漫画でしか見たことのないような、旅装に身を包んだ僧侶が大きな石に腰かけていた。
突然の非日常的な人物に、衣装ケースを取り落としそうになってしまう。何だ、この男。誰もいなかったはずなのに、どうしてこんなところに。薄闇な上に深く被った笠で顔が見えない事もあり、その姿はどことなく不気味であった。
「な、何だ、アンタ」
「ただの旅の坊主だよ。そう警戒すんな、若ぇの」
「ぼ、坊さん? 何だって坊さんがこんなとこ──」
「いやいや、俺の事はどうだっていいさ。それより兄さん、今、何をしようとしてたんだい?」
ずいと杖を向けられ、多摩村は言葉に詰まる。別に後ろめたさなどは今更ないが、流石に今自分がしようとしている事が世間ではあまり良い事ではないという自覚はあった。
それを得体の知れない相手に教えるというのも、気持ちが悪い。何より、第三者に勝手に咎められるというのは、あまり気持ちの良いものではなかった。
しかしそんな心情を余所に、僧侶は多摩村にずけずけと近付いてくる。まずい、と思った時には、僧侶は既に衣装ケースの中を覗き込んでいた。
「ほぉ、随分とハイカラなナマズじゃねぇか」
「…………」
「……で? これを、この川に放そうってのか?」
チッ。
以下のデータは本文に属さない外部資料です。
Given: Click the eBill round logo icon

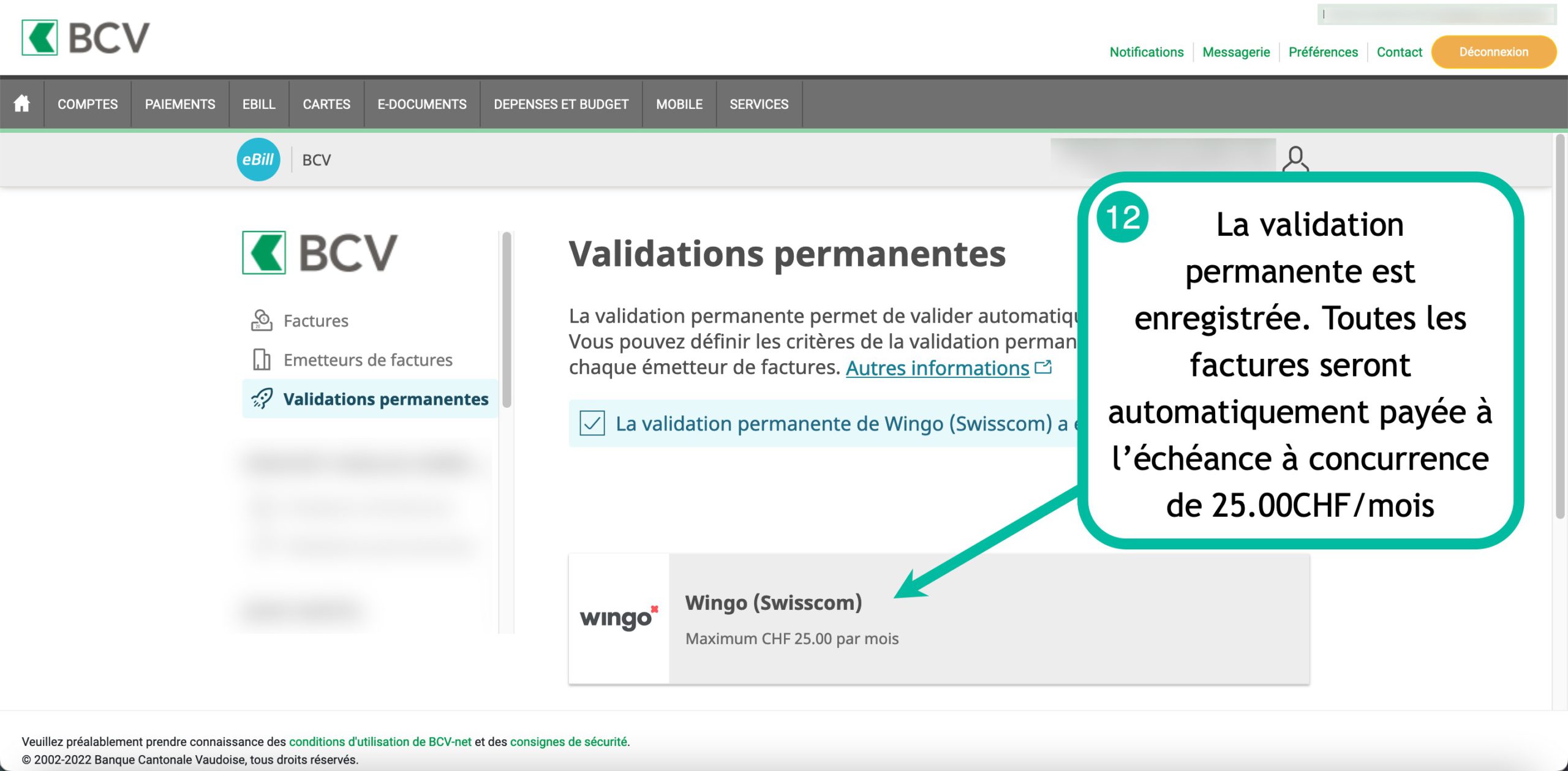Looking at the screenshot, I should pos(258,160).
見られてしまった。
確かにこの僧侶の言う通り。多摩村は今、この三十センチ余りのレッドテールキャットをこの川に逃がそうとしたところだったのだ。
だが、それがどうしたというのだろう。考えてみれば、警察ならともかく、ただの気味悪い僧侶に咎められたところで罪になる訳でもあるまい。
「何だよ、アンタには関係ねえだろ」
「まぁ……確かに、そうかもしれねぇな。だけどよ? そういうのは、巡り廻って自分に悪ぃ事がハネ返ってくるかもしれねぇぞ。だから、居合わせたから忠告したまでの事よ」
僧侶の講釈を聞き流す一方で、多摩村の中ではイライラが募っていく。得体の知れない相手の気味悪さよりも、仕事でもないのにクレーム対応をさせられているような面倒くささが上回ってきたのだ。
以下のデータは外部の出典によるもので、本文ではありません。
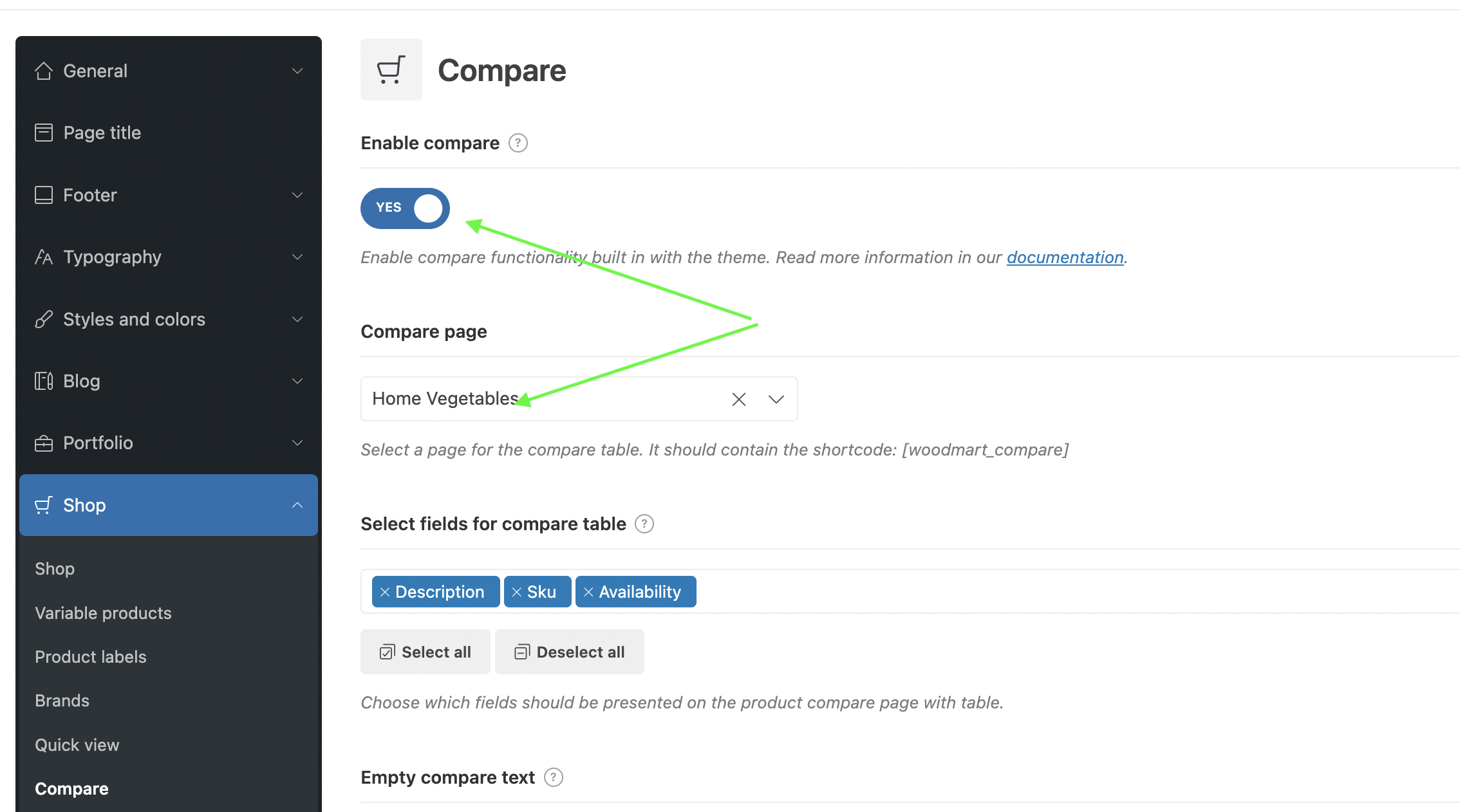Image resolution: width=1460 pixels, height=812 pixels.
Task: Click the help icon beside Enable compare
Action: point(518,143)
「それにしてもこいつ、何でも喰っちまいそうだな。この川に元々いる魚が根こそぎ喰われちまうんじゃねぇか? アユだのフナだのがいなくなっちまうぞ。そしたら困るだろうが。それはやめといた方がいいぜ、今ならまだ神様仏様も見逃してくれんだろ」
いやいや。この坊さん、何様だってんだ。
大体、悪いのはあのペットショップの店員だ。
毎日毎日仕事の人間関係に疲れ、癒しを求めて魚でも飼ってやろうかと考えたのが半年前。どうせなら、安くて楽で多少珍しいのがいいとこれを薦められたのに、飼ってみたらどうだ。たった半年でこの大きさである。
しかも店に問い質したら、一メートルを軽く超えるというではないか。確かに少し大きくなるみたいな事を言っていたような気もするが、こんなにすぐ馬鹿でかくなるなら最初からはっきりそう言えという話である。
水槽を買い換えるのも金がかかるし安い衣装ケースに放り込んでおいたのだが、やはり置場所が邪魔であった。そうして捨てに……もとい逃がしに来たのに、どこの誰とも知れぬ不気味な坊さんに見咎められて。どうして俺がこんな面倒な目に合わなければならないのだろう。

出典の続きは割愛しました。